*** Record set ***
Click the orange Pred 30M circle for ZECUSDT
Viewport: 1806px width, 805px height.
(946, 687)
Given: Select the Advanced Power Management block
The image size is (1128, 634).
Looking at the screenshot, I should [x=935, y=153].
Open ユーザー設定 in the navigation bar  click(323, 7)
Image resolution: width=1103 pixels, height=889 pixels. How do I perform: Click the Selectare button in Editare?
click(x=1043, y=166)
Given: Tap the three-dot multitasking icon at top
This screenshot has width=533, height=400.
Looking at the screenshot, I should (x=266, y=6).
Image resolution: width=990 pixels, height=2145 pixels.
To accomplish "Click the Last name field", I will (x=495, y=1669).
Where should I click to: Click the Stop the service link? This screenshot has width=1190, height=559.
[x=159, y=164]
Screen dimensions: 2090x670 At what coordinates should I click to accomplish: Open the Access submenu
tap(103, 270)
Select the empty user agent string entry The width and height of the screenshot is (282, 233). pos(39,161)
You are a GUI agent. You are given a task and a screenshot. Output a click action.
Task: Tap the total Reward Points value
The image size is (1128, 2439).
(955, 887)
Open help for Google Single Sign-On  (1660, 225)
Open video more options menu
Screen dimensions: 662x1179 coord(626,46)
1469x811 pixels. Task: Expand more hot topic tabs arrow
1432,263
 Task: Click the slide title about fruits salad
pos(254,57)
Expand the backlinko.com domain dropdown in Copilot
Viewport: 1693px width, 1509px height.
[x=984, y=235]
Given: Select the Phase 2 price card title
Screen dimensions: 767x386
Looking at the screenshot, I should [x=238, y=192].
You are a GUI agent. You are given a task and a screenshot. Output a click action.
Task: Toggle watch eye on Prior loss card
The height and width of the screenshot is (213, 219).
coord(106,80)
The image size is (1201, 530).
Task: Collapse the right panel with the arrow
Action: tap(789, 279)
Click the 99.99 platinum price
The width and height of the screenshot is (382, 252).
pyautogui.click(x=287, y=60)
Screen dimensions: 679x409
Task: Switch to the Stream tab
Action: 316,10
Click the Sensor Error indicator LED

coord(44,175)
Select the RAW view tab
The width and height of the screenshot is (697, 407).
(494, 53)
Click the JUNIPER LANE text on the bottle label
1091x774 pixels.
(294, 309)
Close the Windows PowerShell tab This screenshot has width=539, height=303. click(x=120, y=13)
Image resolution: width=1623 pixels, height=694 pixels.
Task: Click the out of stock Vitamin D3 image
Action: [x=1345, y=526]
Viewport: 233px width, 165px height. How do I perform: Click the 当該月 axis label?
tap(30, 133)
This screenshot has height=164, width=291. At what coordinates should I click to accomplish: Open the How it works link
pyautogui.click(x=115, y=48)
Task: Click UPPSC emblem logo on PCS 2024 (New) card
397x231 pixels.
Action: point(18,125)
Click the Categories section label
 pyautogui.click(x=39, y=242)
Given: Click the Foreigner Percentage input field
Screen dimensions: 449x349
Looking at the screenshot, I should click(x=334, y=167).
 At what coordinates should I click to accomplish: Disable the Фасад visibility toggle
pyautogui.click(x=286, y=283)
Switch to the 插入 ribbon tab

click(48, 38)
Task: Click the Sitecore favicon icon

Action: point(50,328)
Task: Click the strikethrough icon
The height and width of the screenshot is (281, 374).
*** End of Record set ***
What is required: Using the entries above, restate word for word every line from the one that contains "This screenshot has height=164, width=291." through the last.

Response to the task:
This screenshot has height=164, width=291. At what coordinates should I click to accomplish: Open the How it works link
pyautogui.click(x=115, y=48)
Task: Click UPPSC emblem logo on PCS 2024 (New) card
397x231 pixels.
Action: point(18,125)
Click the Categories section label
 pyautogui.click(x=39, y=242)
Given: Click the Foreigner Percentage input field
Screen dimensions: 449x349
Looking at the screenshot, I should click(x=334, y=167).
 At what coordinates should I click to accomplish: Disable the Фасад visibility toggle
pyautogui.click(x=286, y=283)
Switch to the 插入 ribbon tab

click(48, 38)
Task: Click the Sitecore favicon icon

Action: point(50,328)
Task: Click the strikethrough icon
The height and width of the screenshot is (281, 374).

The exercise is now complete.